As I recently mentioned, China’s relationship has warmed with many Indian Ocean nations, with the Chinese government investing heavily in infrastructural projects in Sri Lanka, Bangladesh, and the Maldives. The most significant, however, is China’s strong relationship with Pakistan. In terms of logistical concerns, Pakistan provides a strong opportunity for China. One example of major cooperation is the Gwadar Port Project.
The port, which is entering its second phase of development, has received major investment from China, who has covered as much as “80 per cent of Gwadar Port’s $248 million initial development costs” in 2007. The port has been described as “strategic”, and could potentially provide a strong line of communication for the Chinese business and energy security, that bypasses the Indian Ocean, the South China Sea, and, most importantly, the Malacca Strait. Gwadar Port’s location, along the coast of Pakistan’s western province of Balochistan, is key as it is littoral to the Arabian Sea. This would allow trade and energy to funnel from the Middle East and Africa through the Gwadar Port into Pakistan and then into China overland, as China shares a border with Pakistan.
The government of Pakistan has welcomed Chinese investment, with Prime Minister Nawaz Sharif declaring that the China-Pakistan Economic Corridor (CPEC) will benefit Pakistani business and transform the country into a “regional hub and a pivot for commerce and investment”.
While geopolitical concerns are sure to affect perception of China and Pakistan’s economic partnership, however, it seems that more than anything, Sino-Pakistani cooperation is to ensure mutual benefit, as Pakistan will be happy to receive the Chinese investment while China will be happy to find opportunities to bypass the Indian Ocean and the Malacca Strait. However, it must be affirmed that transit through Gwadar port will not become China’s sole means and is rather just a way to diversify commercial logistics. The laws of physics still affirm shipping will still provide more economical means of trade than the rail and highway. As Chinese cooperation with Africa, the Middle East, and Europe develops, Pakistan could serve as a strong opportunity for China to diversify its lines of communication.
However, while the benefits of the CPEC provide a plethora of opportunities for Pakistani Development, many challenges still exist for the cooperation to take hold. While concerns from India will always accompany strong relations with Pakistan, India’s existential enemy, the greater concerns lie more so in domestic difficulties. In Pakistan, Baloch militancy and poverty could upset the stability of rail lines and highways that run from Pakistan to China. Baloch separatists in Pakistan’s Balochistan Province have disrupted the stability of the region. In fact, the Baloch Liberation Army and the Baloch Republican Army, two separatist groups in the Province, have caused disturbances near the Gwadar Port. There are also ethnic Balochs who live in the neighboring regions of Iran and Afghanistan.
Poverty also plays a role, as Balochistan suffers crippling poverty and unemployment.
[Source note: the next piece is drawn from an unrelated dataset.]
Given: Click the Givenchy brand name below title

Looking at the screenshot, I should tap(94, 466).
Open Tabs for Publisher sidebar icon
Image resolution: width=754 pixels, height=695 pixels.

While Chinese investment would be able to provide a strong amount of development in the Province, the new infrastructure is unlikely to utilize the low-skilled workforce of the Province and is unlikely to benefit the local population. This could lead to a variety of difficulties with domestic unrest. Combined with Baloch militancy and the ubiquitous threat of Islamist extremism, economic inequality in the region poses a potential threat for fluid economic activity.
In response with these issues, Pakistan has left nothing to chance and has deployed Pakistani military personnel to defend Chinese investments in the country. However, Pakistan is not alone with the area’s security concerns and China also faces a handful of domestic stability concerns in order to maintain the safety of goods and energy movements from Western China to Eastern China, where economic activity is more developed.
China has supported strong Han Chinese migration into the Western Chinese region of Xinjiang. The region poses as a collection of difficulties for China, as conflicts exist with the native Uyghur people. While ethnic relations between Han and Uyghurs are relatively calm on the personal level, there have been strong conflicts between the Uyghurs and the Chinese government. While religious divisions (the Turkic Uyghurs are overwhelmingly Muslim) have spurred conflict and while Islamic extremism still plays a role in the tensions of the region, much of the troubles derive from what is seen as cultural repression of Uyghur culture and language.
With greater economic activity in the region, specifically Kashgar (called Kashi in Mandarin Chinese), much of the business relationships will be conducted in Mandarin Chinese, English, or possibly Urdu (the language of Pakistan of Hindustani origin), all very different from the Turkish origin Uyghur language. With growing economic activity taking place in Western China, local Uyghurs will be pressed to maintain their language or to assimilate linguistically with Mandarin Chinese.